- [Exercise material]:
==============================
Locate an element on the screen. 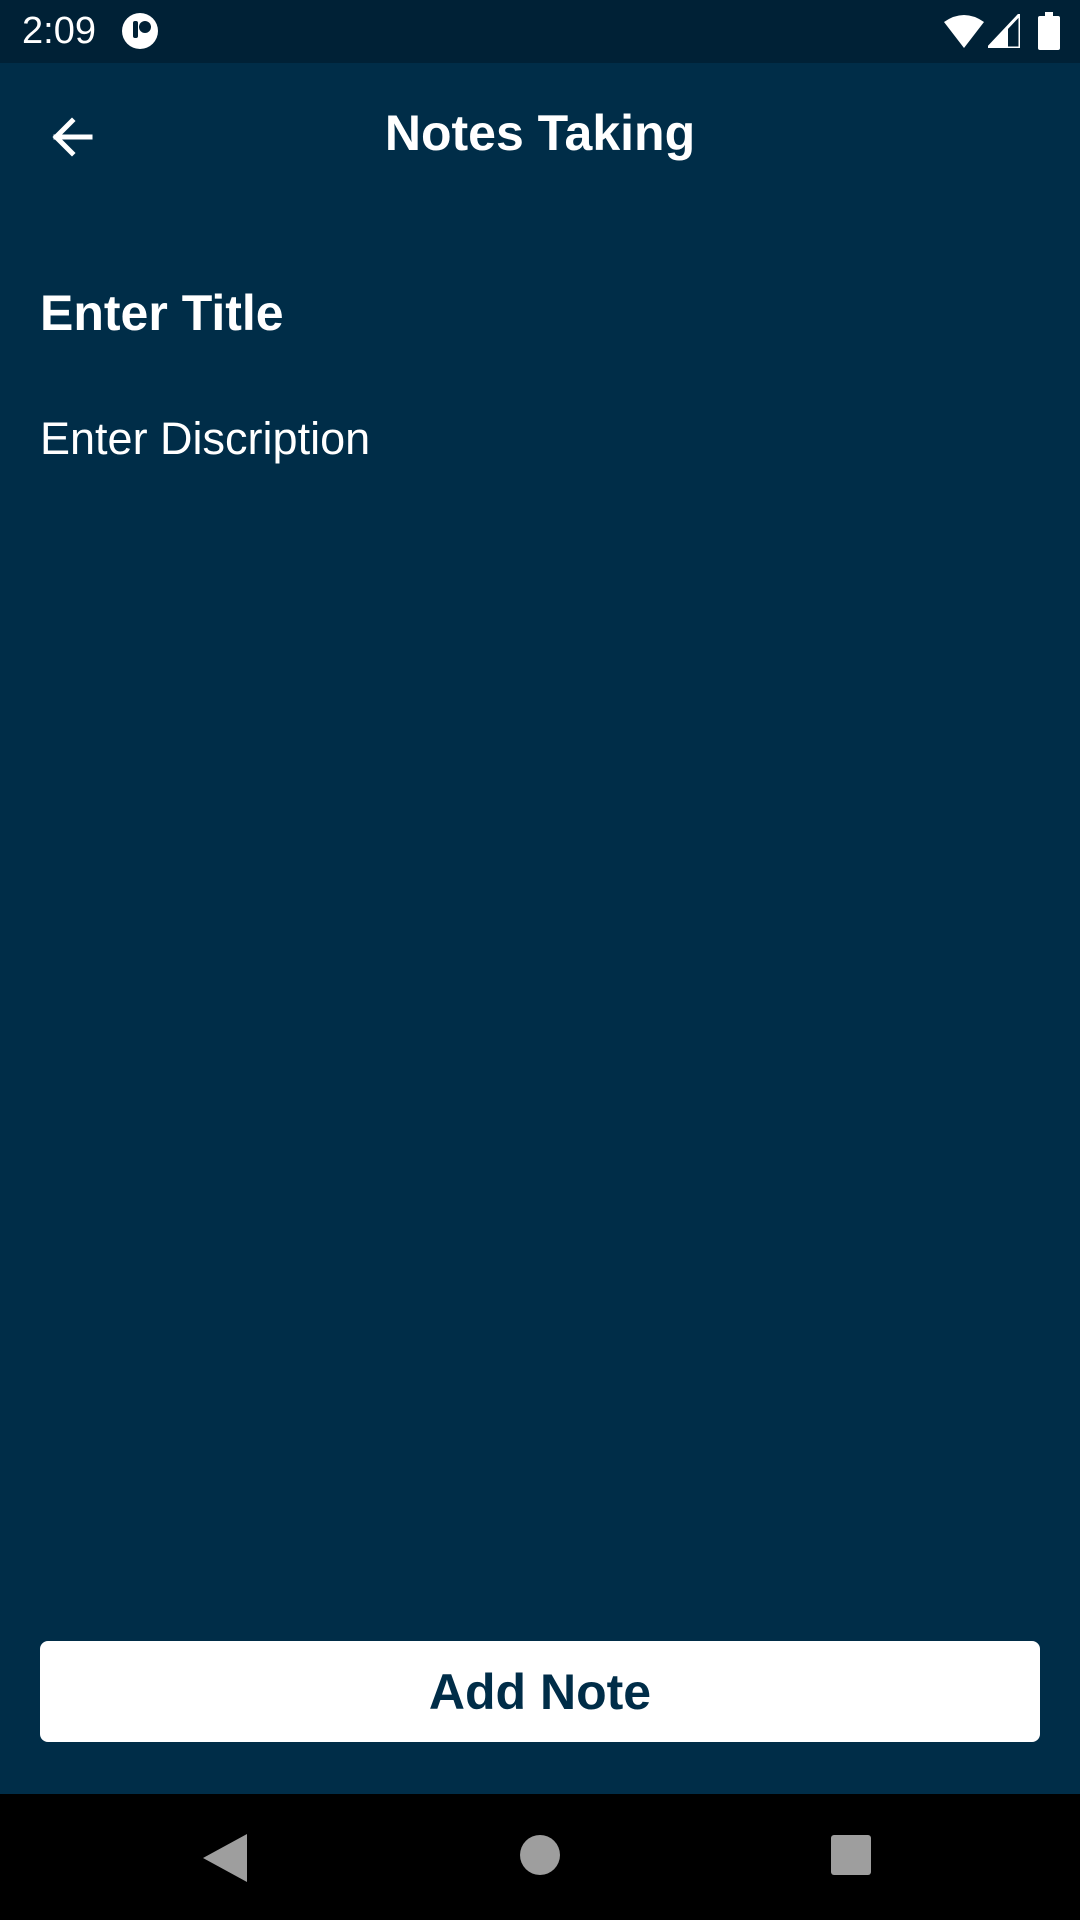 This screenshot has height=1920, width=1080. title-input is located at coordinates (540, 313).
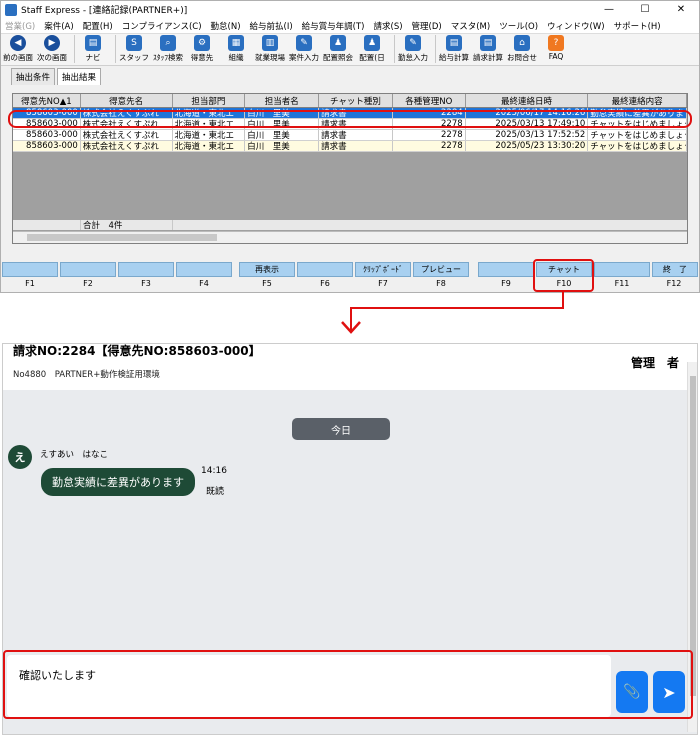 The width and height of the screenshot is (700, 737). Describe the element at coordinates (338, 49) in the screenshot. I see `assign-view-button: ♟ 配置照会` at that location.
==============================
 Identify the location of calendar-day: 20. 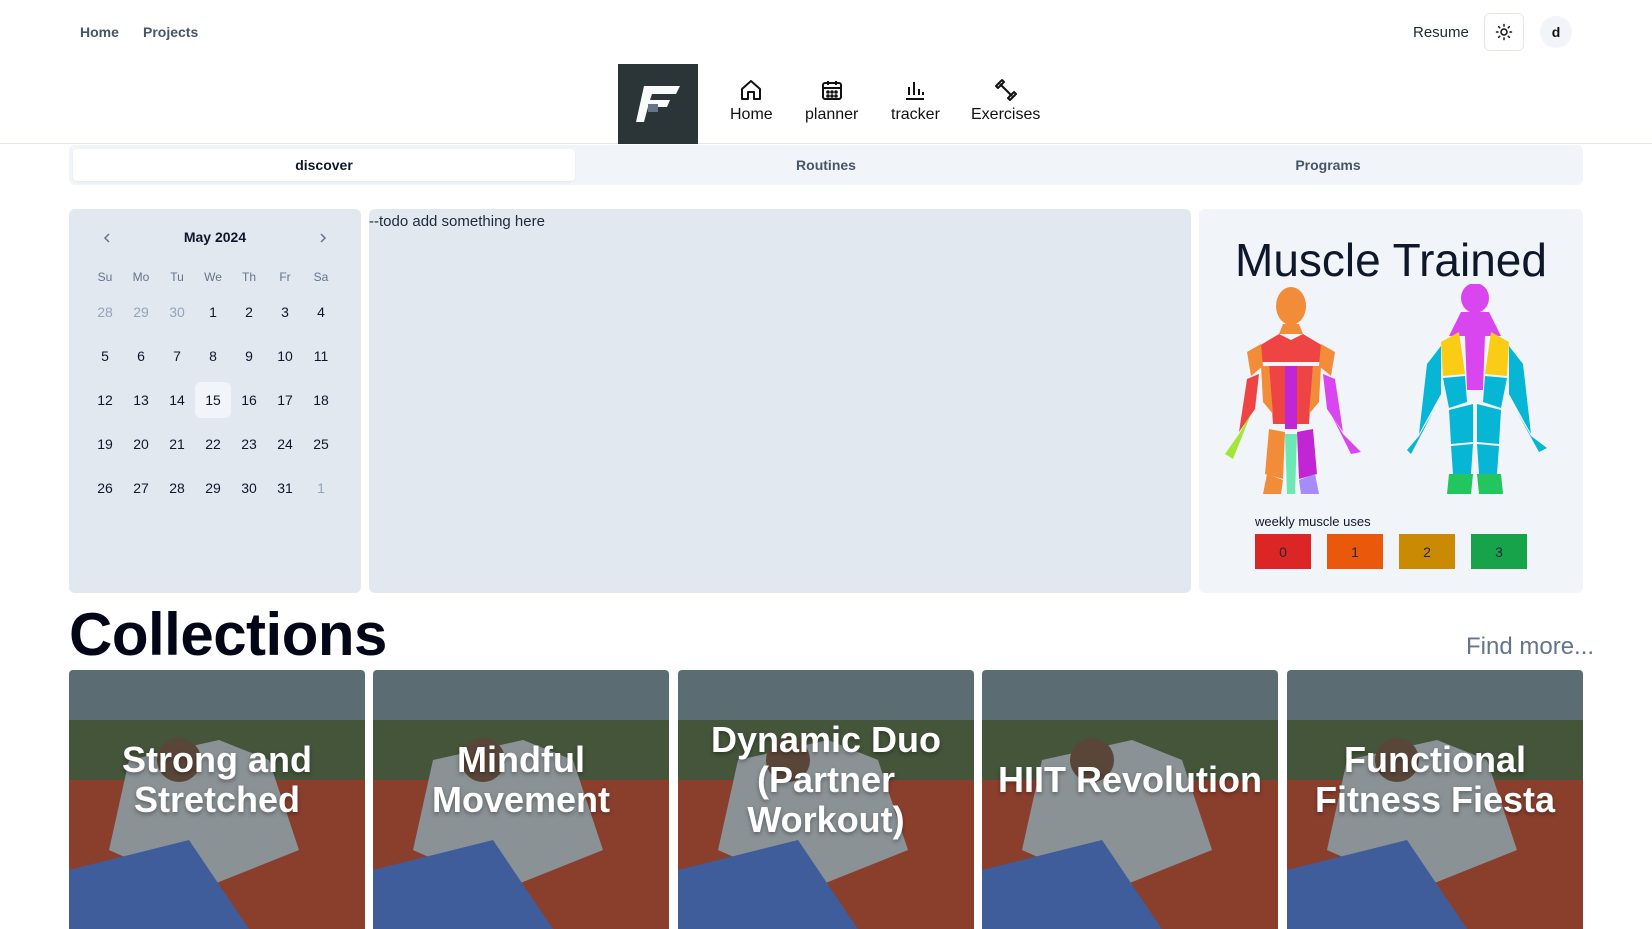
==============================
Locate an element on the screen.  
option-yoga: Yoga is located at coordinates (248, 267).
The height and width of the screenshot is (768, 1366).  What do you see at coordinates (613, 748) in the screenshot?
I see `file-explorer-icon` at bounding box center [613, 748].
==============================
- [Exercise objective]: Retype the lines starting at the one containing "The height and" and ending at the one containing "center [613, 748].", keeping both of those lines.

- [Output]:
The height and width of the screenshot is (768, 1366).  What do you see at coordinates (613, 748) in the screenshot?
I see `file-explorer-icon` at bounding box center [613, 748].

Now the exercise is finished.